Lidstaten hebben in de EU minder macht wanneer de EU zelf belastingen int
In dit artikel:
De discussie over de meerjarenbegroting 2028–2034 draait minder om een plotselinge machtsgreep van Brussel dan om een eeuwenoude vraag: wie betaalt en wie beslist in de EU? Historisch begint die vraag bij de Europese Gemeenschap voor Kolen en Staal (EGKS), een samenwerkingsvorm van zes landen na de Tweede Wereldoorlog die industriële macht ontwapende en beheer over bepaalde belastingen buiten nationale regeringen plaatste. Dat precedent toont dat Europese instellingen wel degelijk directe inkomsten kunnen hebben.
In de vroege jaren zeventig onderzochten financiële specialisten of de Gemeenschappen zichzelf deels konden financieren via ‘eigen middelen’. Hun berekeningen wezen uit dat een zogenoemde opcent op de btw — ruwweg 0,5–1 procent, meestal 0,6 procent — voldoende structureel inkomen zou leveren. Voordelen waren onder meer geringe last voor burgers, eenvoud en het versterken van Europese beleidsmogelijkheden. Tegelijk bood de uitvoerende rol voor nationale belastingdiensten een ontsnappingsroute voor lidstaten: wie belasting int, wil invloed houden op het beleid.
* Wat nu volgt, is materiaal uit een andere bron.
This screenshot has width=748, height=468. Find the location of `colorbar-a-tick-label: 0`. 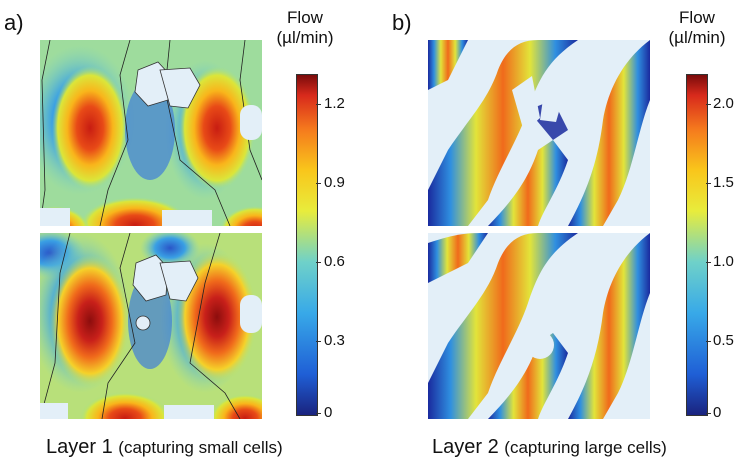

colorbar-a-tick-label: 0 is located at coordinates (328, 412).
Nu, vijftig jaar later, is het spel verschoven omdat het EU-budget aanzienlijk is gegroeid. De Commissie wil daarom opnieuw meer gebruikmaken van eigen inkomsten in plaats van uitsluitend hogere nationale bijdragen. Dat leidt tot felle kritiek en beschuldigingen van een ‘ongekozen’ Brussel, maar die retoriek negeert dat het voorstel binnen de bestaande verdragskaders past en dat de kernkwestie al decennia hetzelfde is: de verdeling van macht tussen Europese instellingen (Commissie, Europees Parlement) en nationale regeringen.
Ursula von der Leyen staat symbool voor die controverse, maar handelt volgens de bevoegdheden die het Verdrag verleent. Tegelijk voeren nationale parlementen en regeringen oppositie tegen extra lidstaatbijdragen, waardoor de Commissie zoekt naar alternatieve inkomsten. De onderhandelingen over bedragen én financieringsvormen lopen nog en richten zich op zowel uitgavenprioriteiten als op hoe die te bekostigen — met implicaties voor soevereiniteit en beleidsinvloed. Lidstaten werken ondertussen aan compromissen zodat de volgende meerjarenbegroting op tijd kan ingaan.
Kortom: het debat is minder een plotselinge machtsovername dan een voortzetting van een structureel vraagstuk binnen de EU — hoe je een groeiend gezamenlijk beleid betaalbaar en legitiem maakt zonder het nationale draagvlak te verliezen.